Family backpacking sleeping pads will serve you well in making your nights more comfortable when backpacking. Not only is it added cushion to the sometimes hard and rocky tent floor, it also insulates your body from the cold ground when temperatures dip. As with all backpacking gear, you have many brands of pads to choose from and the same compromises must be made between weight, comfort and cost that apply to most gear. The two most common types of sleeping pads are the self inflated air pad and the foam pad. REI has a great article that helps explain the differences between different sleeping pad models to help you decide.

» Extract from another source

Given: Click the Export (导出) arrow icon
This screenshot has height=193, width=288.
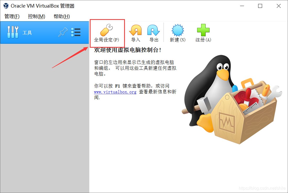Looking at the screenshot, I should pyautogui.click(x=153, y=30).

Family Backpacking Sleeping Pads:
The most common type of family backpacking sleeping pads I’ve seen on trails is a self inflated pad like the Therm-a-Rest ProLite Sleeping Pad. At about one pound for the regular size pad, these are somewhat heavier than foam pads, but provide more cushion while still providing good insulation. While these certainly are comfortable, their expensive price tag (they start at about $100) made them less enticing for us. With 6 people in my family, outfitting all of us with high quality air mattresses would likely cost $1000, a price I am unwilling to pay. These are also easily damaged so extra care must be given to them. This is something to consider when hiking with small children who may not be as careful as necessary to prevent punctures. That being said, if money was no object and my kids were just a bit more careful, this is the type of family backpacking sleeping pad I would choose.

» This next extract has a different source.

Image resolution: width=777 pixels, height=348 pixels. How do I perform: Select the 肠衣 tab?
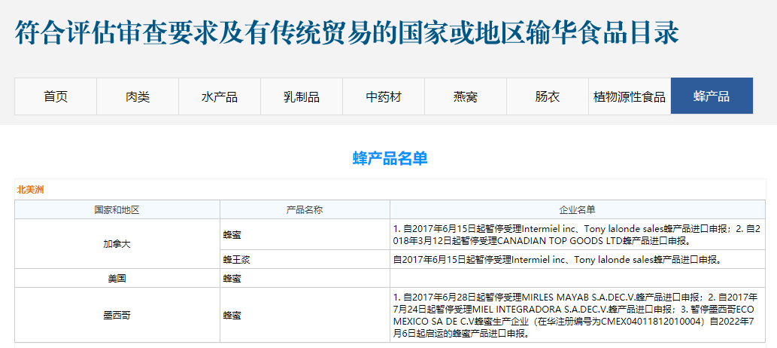[x=548, y=96]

The other common type of family backpacking sleeping pads are made of foam. This is the type of pad we use as they are lightweight, inexpensive and virtually indestructible while at the same time providing adequate insulation and some comfort from the hard ground. Each of us have a Wenzel Camp Pad and I can’t complain about them one bit. Not only is the price right (about $20), they only weigh 13 ounces and still work as well as the day we bought them. If on a tight budget like we are, this is the way to go. If you want to spend a little bit more (about $40) to gain comfort and insulation, you may want to consider the Thermarest Z-Lite SOL Sleeping Pad which Dave bought me as a gift a couple of years ago. Still lightweight (only 14 ounces), this pad is extra comfortable and worth the extra money if you have some to spare.
No matter which sleeping pad you choose, you will be thankful for the extra comfort after a long day of hiking as a good night’s sleep does wonders for sore, trail-weary legs.